置いてあるものは雑貨がメインで、ちょっとしたインテリアになりそうなものが多かった。ここなら見つかるかもしれない、朱葵はそう思った。
ひとつひとつ丁寧に眺めながら、朱葵は、桐野に尋ねる。
「カズさん。やっぱり、おかしいかな。1か月でまだ・・・・・・って」
「どうだろうな」
自分なら、付き合ったその日にでもありうる。それどころか、付き合っていなくても。
「でも、お前はそれでいいのかもな。それぞれペースがあるから。お互いがお互いを求め合うときっていうのが、みんな違うから」
お互いがお互いを――。
朱葵の心の中に、その言葉が刻印されたみたいに、焼きついた。
――俺とユーキさんにも、いつかやって来るんだろうか。
今はただ、側にいられればよかった。
お互いが求めるのは、「会いたい」という気持ちだけだった。
それが、いつか変わるのだろうか。
お互いが、お互いを、「抱きたい」と。
ユーキのすべてを知りたい。だけどそれは、「体ごと」ではない気がする。
それも、いつか、変わるのだろうか。
ユーキのすべてを手に入れたい。体ごと、すべて。
そう思うようになるのだろうか。
まだ見えない未来に一抹の不安を覚えつつ、けれどその不安を忘れさせるように、朱葵の瞳が、大事そうに飾られていた“あるもの”に、釘付けになった。
「それが気に入りましたか?」
あるガラスの写真たてに手を伸ばした朱葵は、横から声を掛けられた。立っていたのは店の主人。50代くらいの、初老の男性だった。
「きれいですね、これ。他のは置いてないんですか?」
同じ柄のものがあと3つ置いてあって、どうやらその他にはないようだった。
「あるじゃないですか、そこに」
「え?」
主人は朱葵が手を伸ばしかけた棚を見やる。
「これって、全部同じ柄ですよね」
当たり前のように朱葵が言ったのを、主人は優しく笑って、答える。
「全部、違うんですよ。ガラス職人がひとつひとつ手作りしたものだから、どれひとつとして、同じ表情はないでしょう。よく見てあげてください」
朱葵は、ひとつひとつに目を凝らす。
モチーフは天使だろうか。悲しげな表情に、優しい笑顔、勢いのある羽に、ちぎれた羽。どれも、違った姿をしていた。

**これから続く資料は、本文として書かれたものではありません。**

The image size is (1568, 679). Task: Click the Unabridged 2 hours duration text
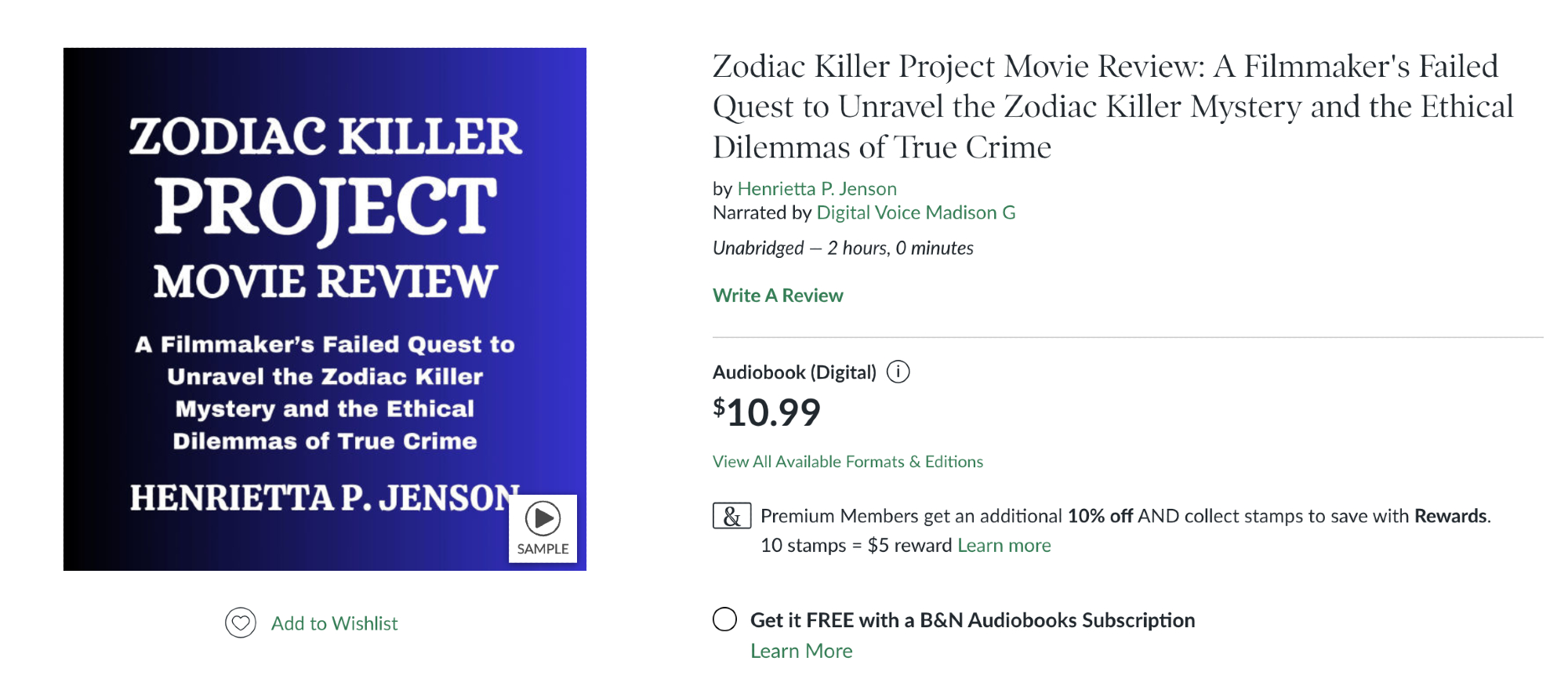tap(843, 249)
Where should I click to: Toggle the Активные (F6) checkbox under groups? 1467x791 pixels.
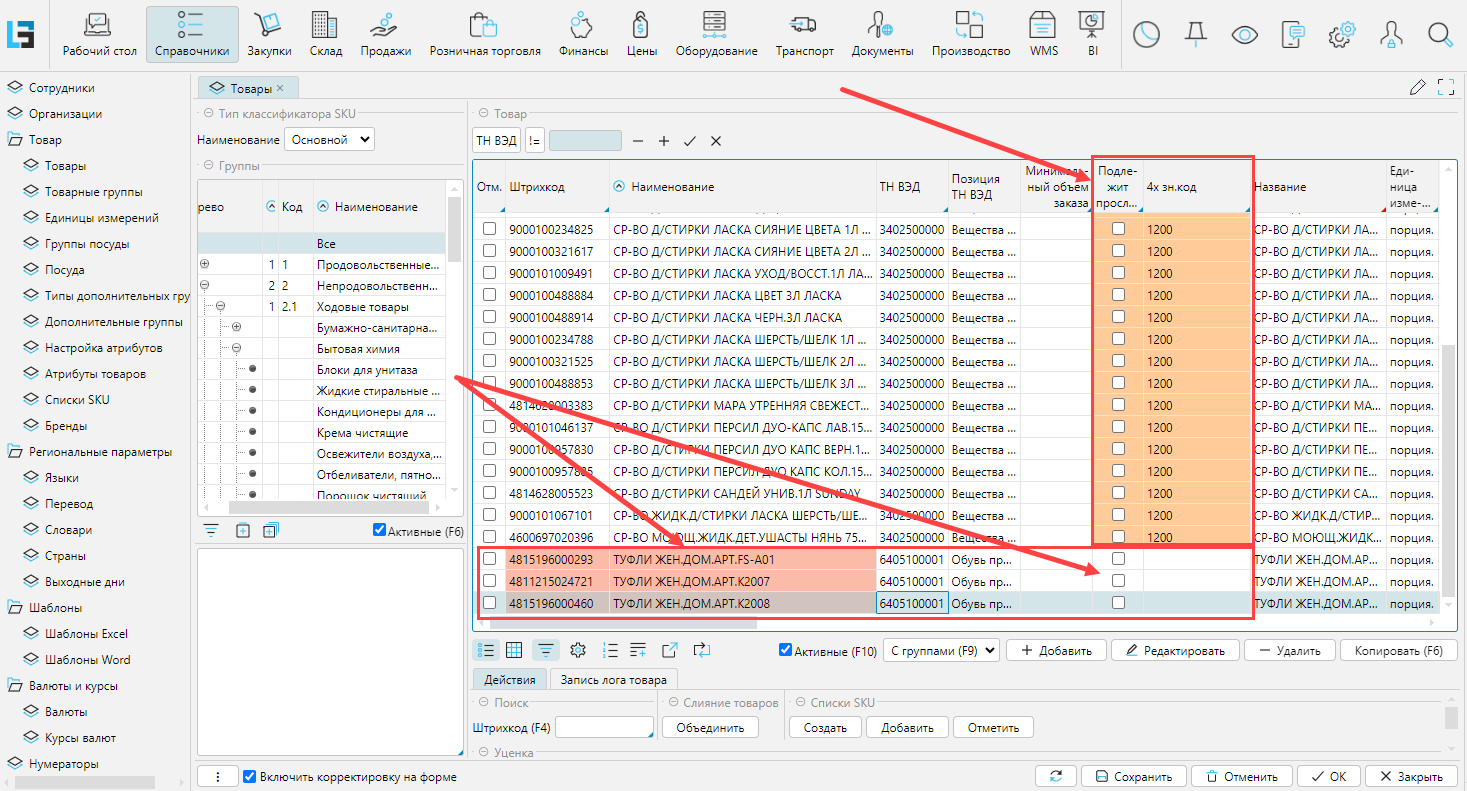point(379,531)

「温度や天気で、変わってくるものなんですよ。ちょっとした手の揺れでも、形が大きく変わる。だから、世界にたったひとつしかないものなんです。これに限らず、手作りのものはみんなそう」
そう言われて、朱葵は、4つあった写真たての、あるひとつを手に取った。
注意:本文中にある青山通りについての記載は、作者のイメージです。本当にお店が立ち並んでいるかは・・・・・・どうでしょう。